BACKGROUND: The HELEX Septal Occluder (HSO) was approved by the Food and Drug Administration for closure of secundum atrial septal defects (ASD) in 2006. However, little mid-term follow-up information is available. The object of this study was to examine mid-term outcomes after HSO implantation

METHODS: A retrospective chart review was performed on the first 74 patients who underwent ASD closure with the HSO between 4/00-10/04. Only patients who left the catheterization laboratory after successful implantation and had a minimum follow-up of 5 years were selected for analysis.

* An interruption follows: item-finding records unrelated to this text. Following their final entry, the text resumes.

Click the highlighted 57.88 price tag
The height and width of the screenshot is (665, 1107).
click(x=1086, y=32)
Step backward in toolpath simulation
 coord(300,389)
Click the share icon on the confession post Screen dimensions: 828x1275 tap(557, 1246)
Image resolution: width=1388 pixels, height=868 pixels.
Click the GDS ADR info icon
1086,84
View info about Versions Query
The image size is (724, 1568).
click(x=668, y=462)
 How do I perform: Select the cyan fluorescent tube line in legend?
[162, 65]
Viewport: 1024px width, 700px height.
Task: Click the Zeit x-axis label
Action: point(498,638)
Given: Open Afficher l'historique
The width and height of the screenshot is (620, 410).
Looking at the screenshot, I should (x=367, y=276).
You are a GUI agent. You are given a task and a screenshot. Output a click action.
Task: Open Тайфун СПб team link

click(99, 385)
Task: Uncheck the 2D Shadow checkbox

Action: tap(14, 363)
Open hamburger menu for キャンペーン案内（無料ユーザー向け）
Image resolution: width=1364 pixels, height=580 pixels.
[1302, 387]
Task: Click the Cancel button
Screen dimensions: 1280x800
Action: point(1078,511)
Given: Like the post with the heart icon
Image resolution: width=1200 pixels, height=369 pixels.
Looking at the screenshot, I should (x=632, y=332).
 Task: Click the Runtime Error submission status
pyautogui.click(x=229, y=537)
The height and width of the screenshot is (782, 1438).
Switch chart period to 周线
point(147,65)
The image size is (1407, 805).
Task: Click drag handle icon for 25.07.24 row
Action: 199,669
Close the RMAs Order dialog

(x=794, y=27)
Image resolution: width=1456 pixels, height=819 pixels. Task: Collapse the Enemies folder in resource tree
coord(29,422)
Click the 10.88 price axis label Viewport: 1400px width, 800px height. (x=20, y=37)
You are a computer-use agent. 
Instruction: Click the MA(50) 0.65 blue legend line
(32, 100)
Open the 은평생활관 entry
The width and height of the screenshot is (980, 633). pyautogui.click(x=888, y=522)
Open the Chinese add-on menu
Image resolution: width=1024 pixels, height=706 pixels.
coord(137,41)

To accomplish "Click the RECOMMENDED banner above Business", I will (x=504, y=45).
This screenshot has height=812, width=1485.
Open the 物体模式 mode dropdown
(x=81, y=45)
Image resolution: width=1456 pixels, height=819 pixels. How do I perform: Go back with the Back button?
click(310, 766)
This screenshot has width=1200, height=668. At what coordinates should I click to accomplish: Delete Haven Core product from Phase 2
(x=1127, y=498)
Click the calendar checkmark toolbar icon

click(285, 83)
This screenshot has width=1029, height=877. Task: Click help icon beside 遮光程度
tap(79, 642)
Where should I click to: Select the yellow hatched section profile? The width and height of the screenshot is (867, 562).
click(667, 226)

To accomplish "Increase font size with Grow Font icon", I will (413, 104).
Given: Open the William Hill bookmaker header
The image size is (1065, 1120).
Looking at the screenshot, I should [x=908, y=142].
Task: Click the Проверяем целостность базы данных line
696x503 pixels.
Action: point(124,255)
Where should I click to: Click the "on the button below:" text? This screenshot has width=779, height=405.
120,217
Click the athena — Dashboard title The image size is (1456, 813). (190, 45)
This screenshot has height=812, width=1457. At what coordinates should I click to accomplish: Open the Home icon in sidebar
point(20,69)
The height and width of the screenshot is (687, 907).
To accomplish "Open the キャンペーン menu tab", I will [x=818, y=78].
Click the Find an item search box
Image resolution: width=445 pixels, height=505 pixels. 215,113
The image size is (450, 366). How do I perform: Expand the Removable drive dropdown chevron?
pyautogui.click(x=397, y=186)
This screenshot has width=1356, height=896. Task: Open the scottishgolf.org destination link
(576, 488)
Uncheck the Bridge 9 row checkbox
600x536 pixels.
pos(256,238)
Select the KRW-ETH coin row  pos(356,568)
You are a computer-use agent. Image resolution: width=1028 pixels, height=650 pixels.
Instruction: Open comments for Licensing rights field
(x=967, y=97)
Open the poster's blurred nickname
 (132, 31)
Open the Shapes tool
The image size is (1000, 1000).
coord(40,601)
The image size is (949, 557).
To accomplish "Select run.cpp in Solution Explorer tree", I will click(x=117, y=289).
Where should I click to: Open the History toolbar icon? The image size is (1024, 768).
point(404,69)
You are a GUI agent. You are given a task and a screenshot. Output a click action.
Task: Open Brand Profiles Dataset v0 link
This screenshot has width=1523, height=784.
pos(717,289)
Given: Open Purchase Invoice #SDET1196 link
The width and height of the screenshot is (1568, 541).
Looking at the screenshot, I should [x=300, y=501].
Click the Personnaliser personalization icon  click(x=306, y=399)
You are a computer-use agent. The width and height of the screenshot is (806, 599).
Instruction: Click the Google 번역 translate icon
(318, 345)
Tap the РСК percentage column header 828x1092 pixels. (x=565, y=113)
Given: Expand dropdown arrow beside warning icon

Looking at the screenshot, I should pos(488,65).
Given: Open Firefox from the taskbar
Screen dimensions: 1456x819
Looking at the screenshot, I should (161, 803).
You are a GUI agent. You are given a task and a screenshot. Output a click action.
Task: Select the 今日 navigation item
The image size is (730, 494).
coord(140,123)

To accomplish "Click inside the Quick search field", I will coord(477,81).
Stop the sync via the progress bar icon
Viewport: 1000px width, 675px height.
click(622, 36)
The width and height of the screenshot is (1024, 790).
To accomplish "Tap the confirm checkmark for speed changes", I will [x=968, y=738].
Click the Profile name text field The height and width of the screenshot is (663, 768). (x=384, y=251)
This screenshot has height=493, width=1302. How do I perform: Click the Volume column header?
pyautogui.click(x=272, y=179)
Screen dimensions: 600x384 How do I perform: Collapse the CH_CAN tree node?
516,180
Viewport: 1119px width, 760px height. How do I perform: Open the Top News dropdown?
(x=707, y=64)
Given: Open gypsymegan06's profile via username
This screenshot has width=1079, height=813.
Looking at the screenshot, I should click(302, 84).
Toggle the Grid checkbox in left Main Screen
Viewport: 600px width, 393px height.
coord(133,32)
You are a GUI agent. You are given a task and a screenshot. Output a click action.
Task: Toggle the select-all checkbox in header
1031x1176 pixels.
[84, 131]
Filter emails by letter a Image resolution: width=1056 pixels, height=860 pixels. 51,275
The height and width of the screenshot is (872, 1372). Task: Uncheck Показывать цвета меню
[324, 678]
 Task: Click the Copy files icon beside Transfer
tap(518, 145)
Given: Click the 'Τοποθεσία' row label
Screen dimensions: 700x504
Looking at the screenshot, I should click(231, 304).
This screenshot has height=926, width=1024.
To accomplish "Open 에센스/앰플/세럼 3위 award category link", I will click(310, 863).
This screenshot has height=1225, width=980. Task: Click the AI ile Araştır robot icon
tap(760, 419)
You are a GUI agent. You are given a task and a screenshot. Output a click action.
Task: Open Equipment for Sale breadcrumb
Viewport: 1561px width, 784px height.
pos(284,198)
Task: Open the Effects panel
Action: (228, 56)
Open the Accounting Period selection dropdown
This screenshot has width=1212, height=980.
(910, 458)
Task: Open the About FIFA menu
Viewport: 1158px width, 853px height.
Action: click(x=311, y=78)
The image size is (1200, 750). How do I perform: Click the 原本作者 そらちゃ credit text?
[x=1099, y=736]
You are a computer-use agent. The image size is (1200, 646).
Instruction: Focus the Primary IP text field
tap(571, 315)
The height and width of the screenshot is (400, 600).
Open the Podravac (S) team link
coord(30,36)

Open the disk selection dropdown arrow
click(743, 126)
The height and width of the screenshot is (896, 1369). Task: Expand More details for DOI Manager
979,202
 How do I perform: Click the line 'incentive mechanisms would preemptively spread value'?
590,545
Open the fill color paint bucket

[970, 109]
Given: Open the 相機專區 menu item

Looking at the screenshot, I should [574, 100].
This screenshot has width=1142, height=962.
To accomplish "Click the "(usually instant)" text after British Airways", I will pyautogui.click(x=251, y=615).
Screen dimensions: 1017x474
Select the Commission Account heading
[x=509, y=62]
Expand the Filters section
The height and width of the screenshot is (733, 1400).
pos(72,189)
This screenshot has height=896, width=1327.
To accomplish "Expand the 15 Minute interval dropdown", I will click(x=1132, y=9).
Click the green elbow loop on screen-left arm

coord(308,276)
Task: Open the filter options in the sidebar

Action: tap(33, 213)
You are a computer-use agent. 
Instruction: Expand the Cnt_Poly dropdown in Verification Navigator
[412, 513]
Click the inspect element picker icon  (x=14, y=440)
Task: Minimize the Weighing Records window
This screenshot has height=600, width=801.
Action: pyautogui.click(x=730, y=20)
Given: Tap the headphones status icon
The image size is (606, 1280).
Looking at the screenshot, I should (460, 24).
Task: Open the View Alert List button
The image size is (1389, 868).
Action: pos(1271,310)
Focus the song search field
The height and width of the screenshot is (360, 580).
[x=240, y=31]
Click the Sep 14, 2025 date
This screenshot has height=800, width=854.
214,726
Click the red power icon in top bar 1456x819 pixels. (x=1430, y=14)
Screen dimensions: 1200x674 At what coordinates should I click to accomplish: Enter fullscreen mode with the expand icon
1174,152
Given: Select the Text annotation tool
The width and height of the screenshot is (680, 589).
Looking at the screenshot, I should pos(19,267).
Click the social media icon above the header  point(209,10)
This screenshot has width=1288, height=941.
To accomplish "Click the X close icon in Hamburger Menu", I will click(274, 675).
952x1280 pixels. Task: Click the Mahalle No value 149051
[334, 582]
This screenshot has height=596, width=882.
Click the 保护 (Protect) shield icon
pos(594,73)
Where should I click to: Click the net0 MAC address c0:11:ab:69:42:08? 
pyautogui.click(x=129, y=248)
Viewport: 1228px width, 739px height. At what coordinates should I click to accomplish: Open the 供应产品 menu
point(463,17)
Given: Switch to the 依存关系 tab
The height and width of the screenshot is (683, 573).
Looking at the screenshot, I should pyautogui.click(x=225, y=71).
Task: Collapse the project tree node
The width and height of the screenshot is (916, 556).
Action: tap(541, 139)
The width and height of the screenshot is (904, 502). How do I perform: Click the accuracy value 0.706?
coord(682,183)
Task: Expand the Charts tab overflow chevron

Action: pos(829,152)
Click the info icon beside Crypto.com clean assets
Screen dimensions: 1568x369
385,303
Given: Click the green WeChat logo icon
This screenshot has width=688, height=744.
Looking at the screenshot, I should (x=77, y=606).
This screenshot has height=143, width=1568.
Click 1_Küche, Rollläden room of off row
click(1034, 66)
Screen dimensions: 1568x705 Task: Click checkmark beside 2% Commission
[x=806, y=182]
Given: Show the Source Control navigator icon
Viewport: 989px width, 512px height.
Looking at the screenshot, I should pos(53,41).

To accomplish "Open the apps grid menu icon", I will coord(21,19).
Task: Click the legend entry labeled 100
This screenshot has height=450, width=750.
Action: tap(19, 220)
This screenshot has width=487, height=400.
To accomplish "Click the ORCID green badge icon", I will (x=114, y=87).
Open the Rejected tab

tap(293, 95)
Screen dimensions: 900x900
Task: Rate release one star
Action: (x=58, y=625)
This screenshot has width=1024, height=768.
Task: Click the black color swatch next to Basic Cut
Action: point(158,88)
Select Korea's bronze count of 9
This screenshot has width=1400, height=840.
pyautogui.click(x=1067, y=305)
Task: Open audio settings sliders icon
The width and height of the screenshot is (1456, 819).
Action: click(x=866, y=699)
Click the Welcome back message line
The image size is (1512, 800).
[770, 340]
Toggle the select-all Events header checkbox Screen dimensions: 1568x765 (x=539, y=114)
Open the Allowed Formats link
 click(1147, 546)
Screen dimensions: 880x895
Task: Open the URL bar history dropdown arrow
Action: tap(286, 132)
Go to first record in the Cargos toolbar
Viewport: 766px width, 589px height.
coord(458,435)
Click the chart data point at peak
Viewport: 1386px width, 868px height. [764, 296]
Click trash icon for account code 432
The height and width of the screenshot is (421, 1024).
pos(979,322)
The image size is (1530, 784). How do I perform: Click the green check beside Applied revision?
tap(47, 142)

RESULTS: Thirty-three patients met entry criteria. At implantation the mean age was 10.9 years and the median ASD size was 15.1 mm. At a median follow-up of 88 months, 26 patients had complete ASD closure, 6 had trivial left-right shunts, and 1 had a significant residual shunt having a reintervention. Fluoroscopy, performed in 27 patients revealed a frame fracture in 3 patients (9%), all of whom were asymptomatic and had effective ASD closure. All 3 devices were 30 mm or 35 mm HSO and were left in place. One patient developed first-degree heart block and remained asymptomatic with no progression. There were no instances of late device embolization, cardiac perforation, erosion, or death.

CONCLUSIONS: Following successful implantation, HSO results in effective closure of secundum ASD in mid-term follow-up. Late complications appear to be rare with the exception of frame fracture, which in this series did not result in clinical sequelae.